== Source records ==
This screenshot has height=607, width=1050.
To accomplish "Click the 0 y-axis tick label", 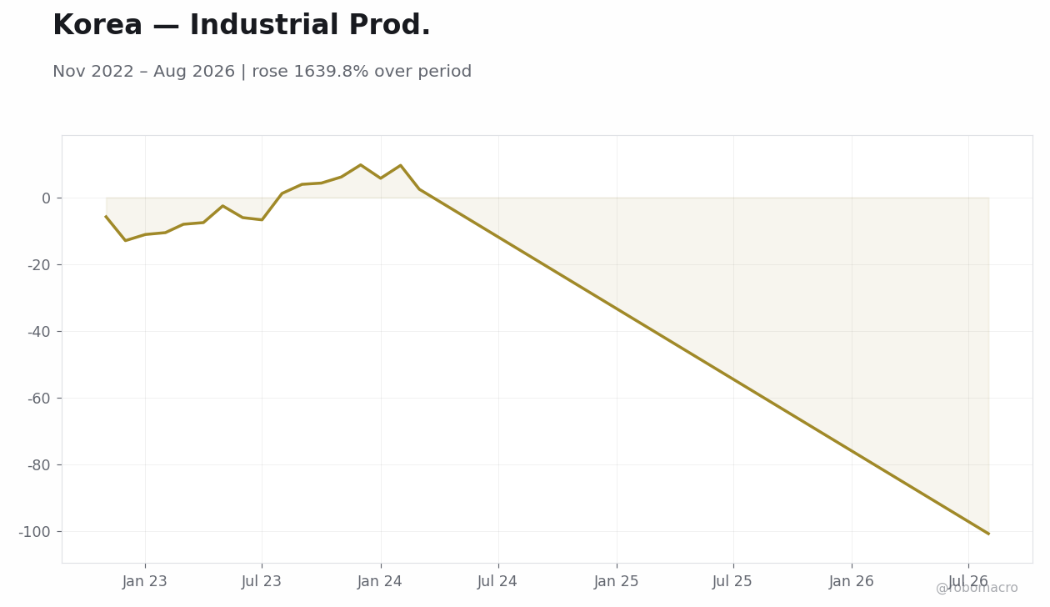I will click(46, 198).
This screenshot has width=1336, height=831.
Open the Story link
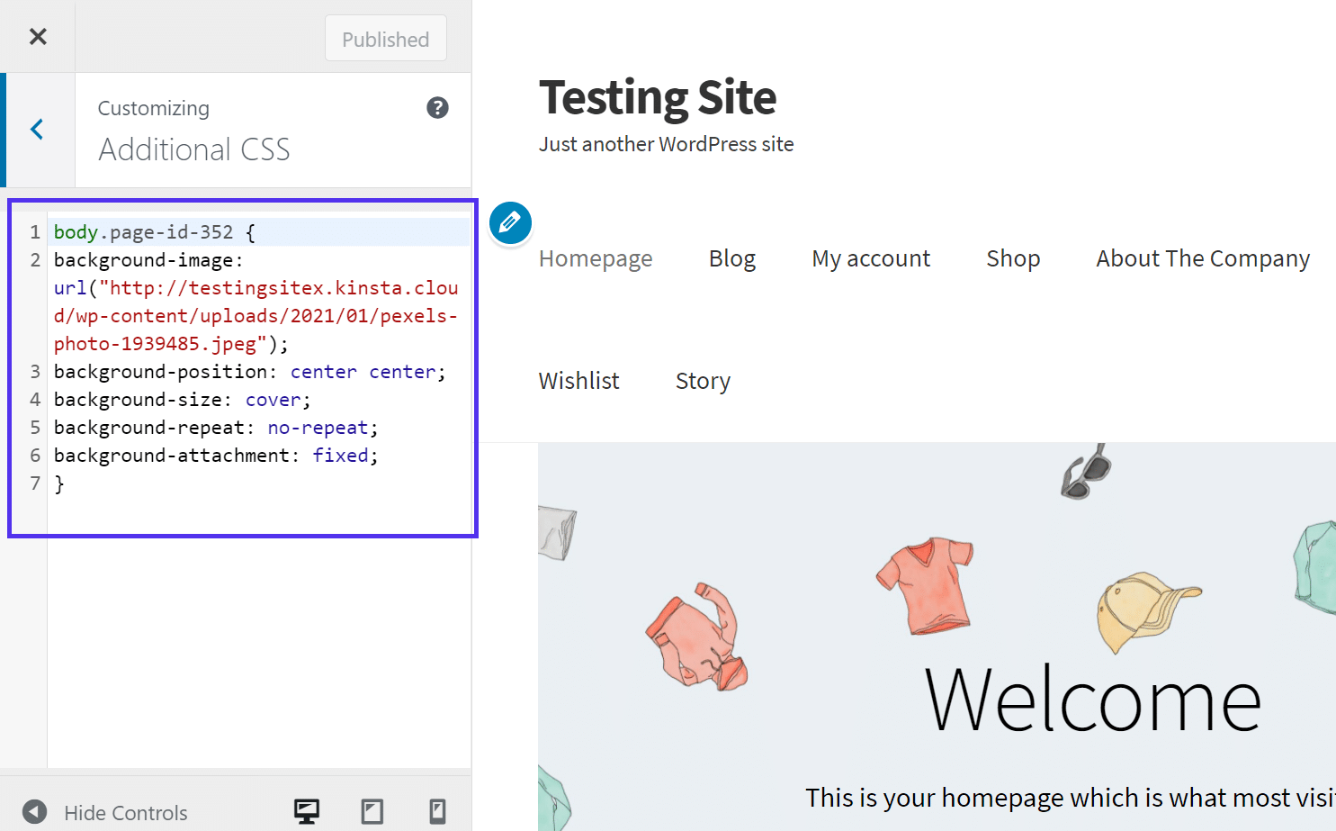702,381
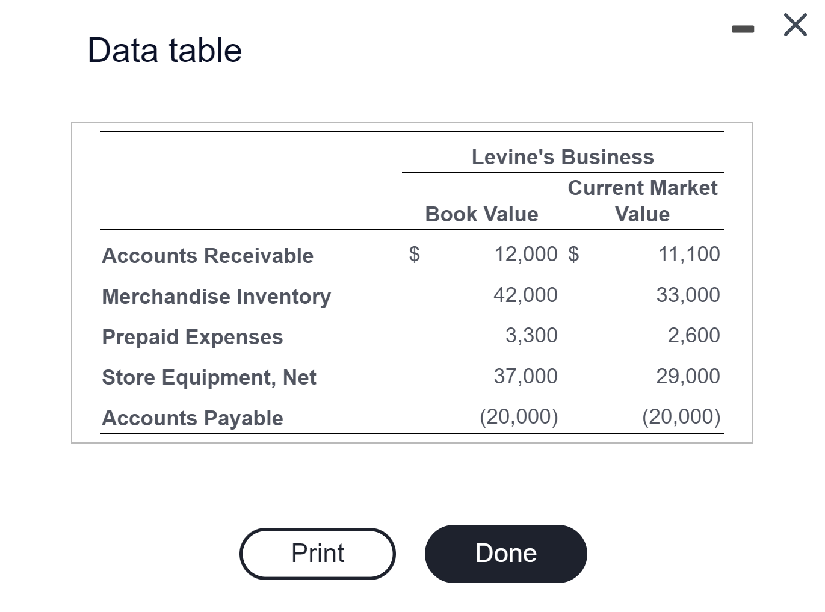The height and width of the screenshot is (612, 825).
Task: Click the 12,000 book value amount
Action: pos(525,254)
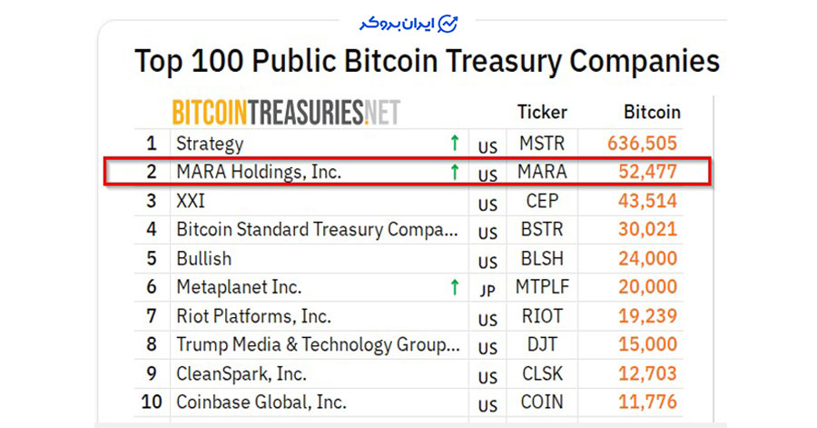Click green up arrow in MARA Holdings row
This screenshot has height=428, width=817.
coord(454,172)
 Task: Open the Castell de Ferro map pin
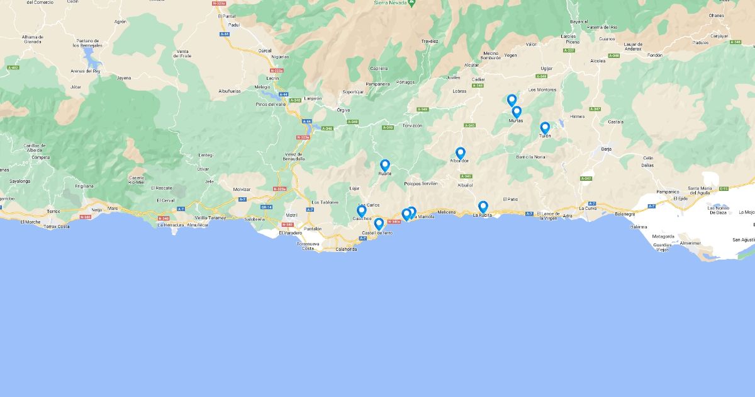coord(379,224)
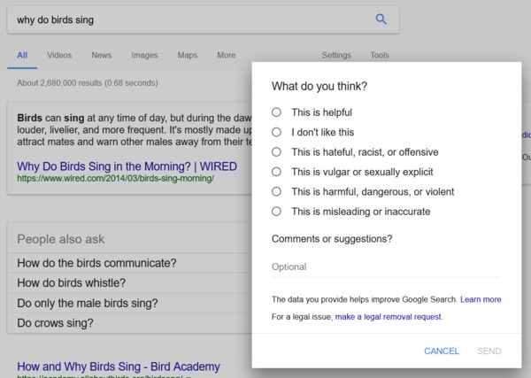Click the blue search magnifier icon
The height and width of the screenshot is (378, 531).
point(381,19)
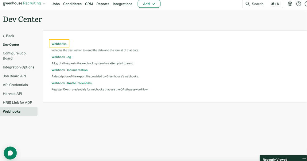Open the Candidates menu item
The image size is (307, 161).
(72, 4)
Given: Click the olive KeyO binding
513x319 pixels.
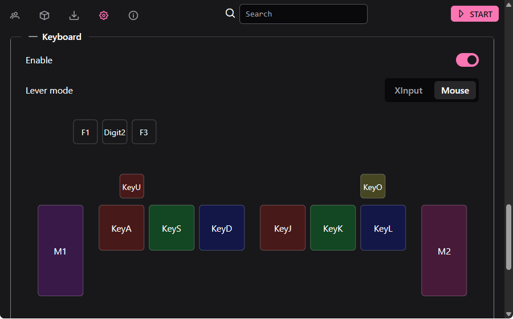Looking at the screenshot, I should tap(373, 187).
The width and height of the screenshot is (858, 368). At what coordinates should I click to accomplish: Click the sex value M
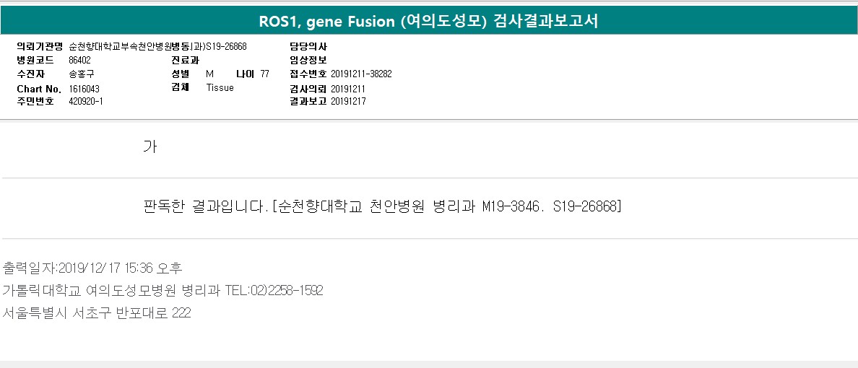click(x=209, y=74)
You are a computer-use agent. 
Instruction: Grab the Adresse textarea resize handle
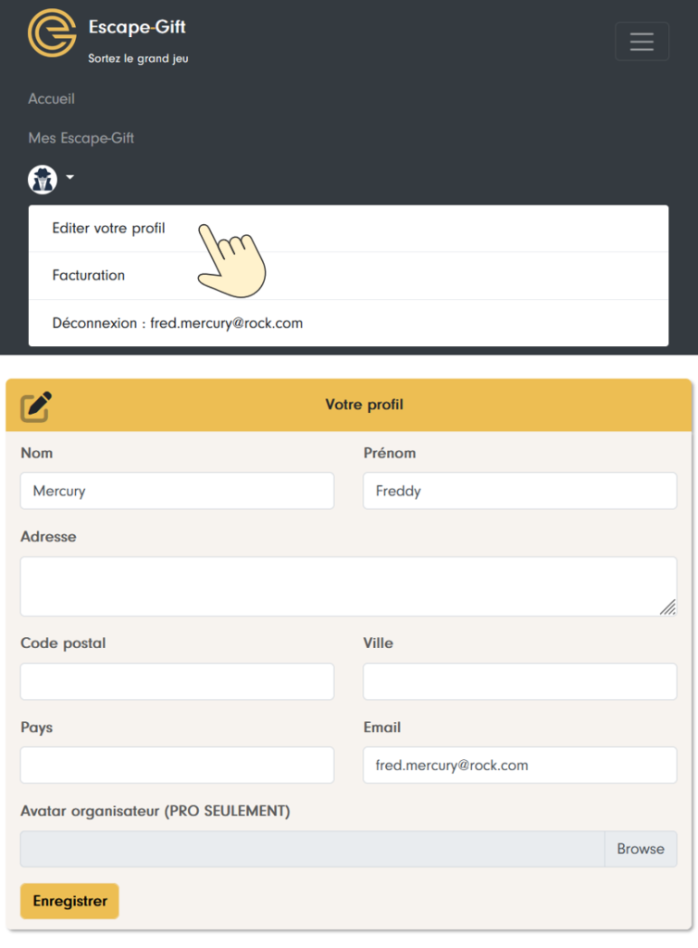click(x=667, y=607)
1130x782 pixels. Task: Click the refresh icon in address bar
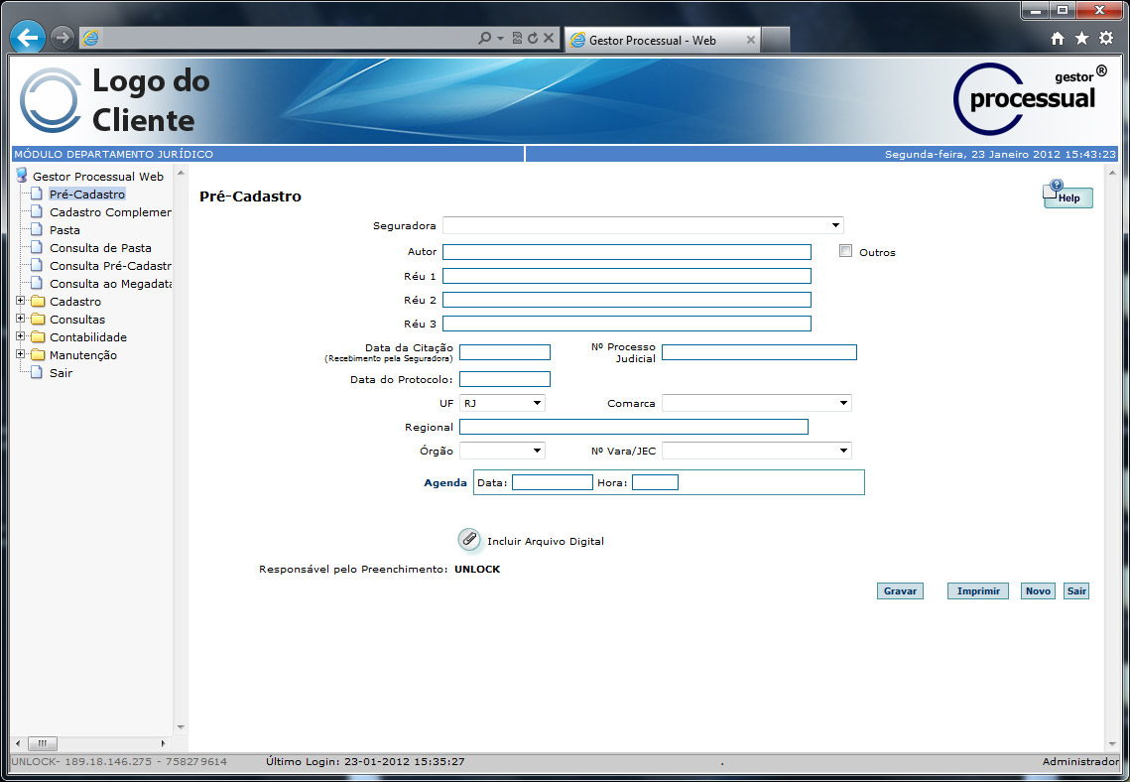tap(533, 39)
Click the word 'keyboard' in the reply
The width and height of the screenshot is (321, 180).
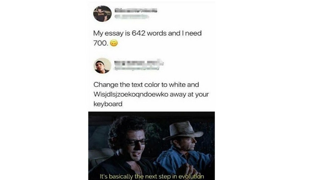tap(108, 104)
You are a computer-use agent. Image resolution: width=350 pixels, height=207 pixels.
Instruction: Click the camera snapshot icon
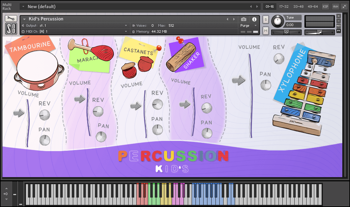244,19
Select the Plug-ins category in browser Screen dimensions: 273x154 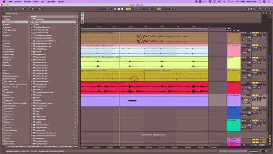point(8,60)
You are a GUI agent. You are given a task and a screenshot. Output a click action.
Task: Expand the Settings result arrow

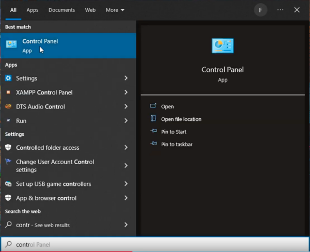(126, 78)
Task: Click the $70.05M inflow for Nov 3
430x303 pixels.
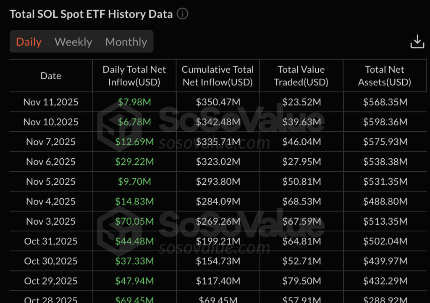Action: 134,221
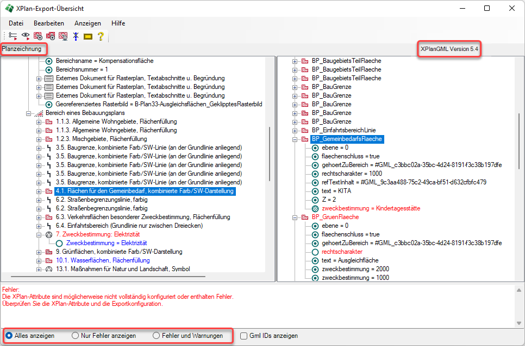Choose 'Fehler und Warnungen' radio button
525x346 pixels.
tap(157, 336)
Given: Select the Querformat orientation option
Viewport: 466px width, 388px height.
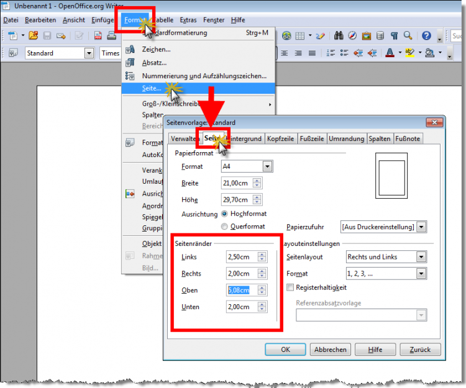Looking at the screenshot, I should pyautogui.click(x=225, y=227).
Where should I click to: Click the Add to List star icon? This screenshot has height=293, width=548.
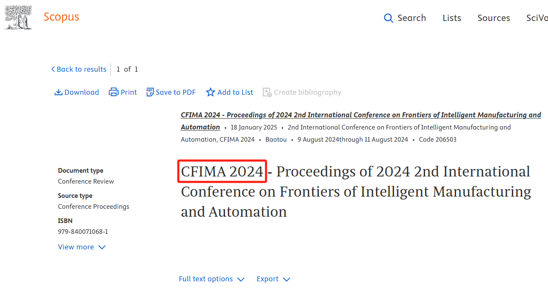click(211, 92)
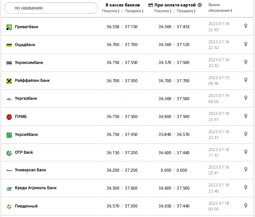Click the Пивденный logo icon
The height and width of the screenshot is (217, 255).
pos(9,206)
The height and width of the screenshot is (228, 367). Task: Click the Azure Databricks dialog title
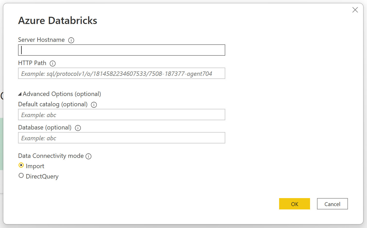57,20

== What you will do ==
Each line of the records that contains the string "agent" must be copied.

== Answer space ==
You are a computer-use agent. 
You are a computer-use agent. Image resolution: width=350 pixels, height=207 pixels.
You are a GUI agent. You are given a task and a screenshot. Output a click action.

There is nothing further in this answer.